ALS Compute was co-founded by Glass, John Landers, UMass Chan Medical School, and Bryan Traynor from NIH’s National Institute on Aging.
To date, ALS Compute has brought together over 7,400 WGS samples, with more expected to be added, including approximately 35,000 control samples. The initial dataset and analytical tools are accessible via the Terra platform hosted by the National Human Genome Research Institute's Genomic Data Science Analysis, Visualization and Informatics Lab-Space (AnVIL).

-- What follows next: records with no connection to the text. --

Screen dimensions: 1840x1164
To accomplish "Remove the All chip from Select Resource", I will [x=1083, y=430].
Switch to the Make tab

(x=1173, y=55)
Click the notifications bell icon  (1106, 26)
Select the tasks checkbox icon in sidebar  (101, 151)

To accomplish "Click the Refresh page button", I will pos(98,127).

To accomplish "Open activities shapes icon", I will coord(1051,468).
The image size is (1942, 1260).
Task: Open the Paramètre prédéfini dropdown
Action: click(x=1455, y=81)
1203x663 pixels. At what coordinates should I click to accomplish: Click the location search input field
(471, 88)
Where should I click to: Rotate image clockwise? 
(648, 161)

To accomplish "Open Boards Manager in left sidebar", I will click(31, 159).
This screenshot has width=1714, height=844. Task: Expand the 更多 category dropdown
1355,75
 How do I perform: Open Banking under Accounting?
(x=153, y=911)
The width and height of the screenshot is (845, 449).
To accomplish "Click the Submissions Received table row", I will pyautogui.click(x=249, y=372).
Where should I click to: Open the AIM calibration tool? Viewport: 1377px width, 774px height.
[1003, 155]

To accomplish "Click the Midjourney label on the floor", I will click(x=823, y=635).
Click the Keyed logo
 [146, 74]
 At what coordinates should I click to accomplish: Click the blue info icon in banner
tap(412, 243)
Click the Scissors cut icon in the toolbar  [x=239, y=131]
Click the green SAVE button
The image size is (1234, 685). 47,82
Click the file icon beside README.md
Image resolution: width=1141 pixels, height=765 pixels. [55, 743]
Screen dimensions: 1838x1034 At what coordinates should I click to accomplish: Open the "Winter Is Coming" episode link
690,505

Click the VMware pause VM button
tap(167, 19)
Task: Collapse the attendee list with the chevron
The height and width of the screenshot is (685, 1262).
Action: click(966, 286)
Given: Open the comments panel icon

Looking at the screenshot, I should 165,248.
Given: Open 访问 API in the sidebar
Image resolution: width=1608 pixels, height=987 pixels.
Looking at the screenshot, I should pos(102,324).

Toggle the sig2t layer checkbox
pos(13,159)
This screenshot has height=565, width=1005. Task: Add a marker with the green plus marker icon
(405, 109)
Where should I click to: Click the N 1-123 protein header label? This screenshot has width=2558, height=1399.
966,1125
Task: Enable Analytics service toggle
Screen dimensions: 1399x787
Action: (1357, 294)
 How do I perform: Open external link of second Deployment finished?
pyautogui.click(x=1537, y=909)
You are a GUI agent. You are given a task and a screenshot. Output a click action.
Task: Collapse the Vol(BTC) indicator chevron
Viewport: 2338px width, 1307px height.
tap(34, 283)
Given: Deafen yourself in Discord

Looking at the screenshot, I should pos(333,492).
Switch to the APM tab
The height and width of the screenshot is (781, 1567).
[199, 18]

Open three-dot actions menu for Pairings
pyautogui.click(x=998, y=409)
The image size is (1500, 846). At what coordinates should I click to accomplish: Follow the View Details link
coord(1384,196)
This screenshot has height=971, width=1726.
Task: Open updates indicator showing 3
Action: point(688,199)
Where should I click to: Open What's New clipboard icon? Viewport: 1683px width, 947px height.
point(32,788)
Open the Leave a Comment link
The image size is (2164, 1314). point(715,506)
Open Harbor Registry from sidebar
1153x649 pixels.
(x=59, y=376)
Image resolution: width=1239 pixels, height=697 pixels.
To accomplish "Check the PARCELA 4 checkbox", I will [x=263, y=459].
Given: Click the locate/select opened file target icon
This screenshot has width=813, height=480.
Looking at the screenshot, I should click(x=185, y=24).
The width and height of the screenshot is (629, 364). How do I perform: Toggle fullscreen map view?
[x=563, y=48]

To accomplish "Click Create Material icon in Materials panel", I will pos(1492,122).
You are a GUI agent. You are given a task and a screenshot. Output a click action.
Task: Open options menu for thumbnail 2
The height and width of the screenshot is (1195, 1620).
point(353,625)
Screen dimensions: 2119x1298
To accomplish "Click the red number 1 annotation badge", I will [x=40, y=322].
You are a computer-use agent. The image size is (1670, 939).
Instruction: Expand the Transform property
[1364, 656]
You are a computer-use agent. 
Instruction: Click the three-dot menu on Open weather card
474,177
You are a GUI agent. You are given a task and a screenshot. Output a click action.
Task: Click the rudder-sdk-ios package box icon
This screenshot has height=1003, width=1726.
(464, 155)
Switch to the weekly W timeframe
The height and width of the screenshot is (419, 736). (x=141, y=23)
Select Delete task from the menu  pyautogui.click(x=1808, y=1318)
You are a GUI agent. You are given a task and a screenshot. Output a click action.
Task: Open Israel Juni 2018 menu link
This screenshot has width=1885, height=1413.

“Our overall goal for ALS Compute is to increase access to ALS genetic data, especially for researchers in countries or at institutions that do not have the infrastructure to handle such large datasets,” Landers says. “By utilizing the AnVIL platform, we have been able to make both the data and analysis tools cloud based. So not only have we made the process as simple as possible to access the data, but also eliminated the need for local computing resources to do the analysis. Our hope is that by expanding the number of individuals who work on ALS genetics, more novel discoveries will be made.”
In recognition of the initiative's significance, the researchers have secured additional funding exceeding $1.6 million from the NIH. In the next phase, they plan to extend the cohort beyond the United States, encompassing Canada and other countries, while augmenting annotations and analysis of the identified genetic variants. Concurrently, they will enhance cloud-based analysis tools for researchers. Access to this invaluable data can be requested through DbGaP by interested researchers.
About the Emory ALS Center
The Emory ALS Center is part of the Emory Brain Health Center. Founded and directed by Jonathan Glass, MD, it is one of the largest clinical centers for ALS in the United States. It is recognized nationally as a Treatment Center of Excellence by the ALS Association and is designated a Certified ALS Center by the Muscular Dystrophy Association. The Center’s approach to ALS care and research bridges numerous disciplines and departments and is comprised of a multi-disciplinary team of physicians, nurses, therapists, social workers, basic and clinical research scientists, students, fellows and volunteers.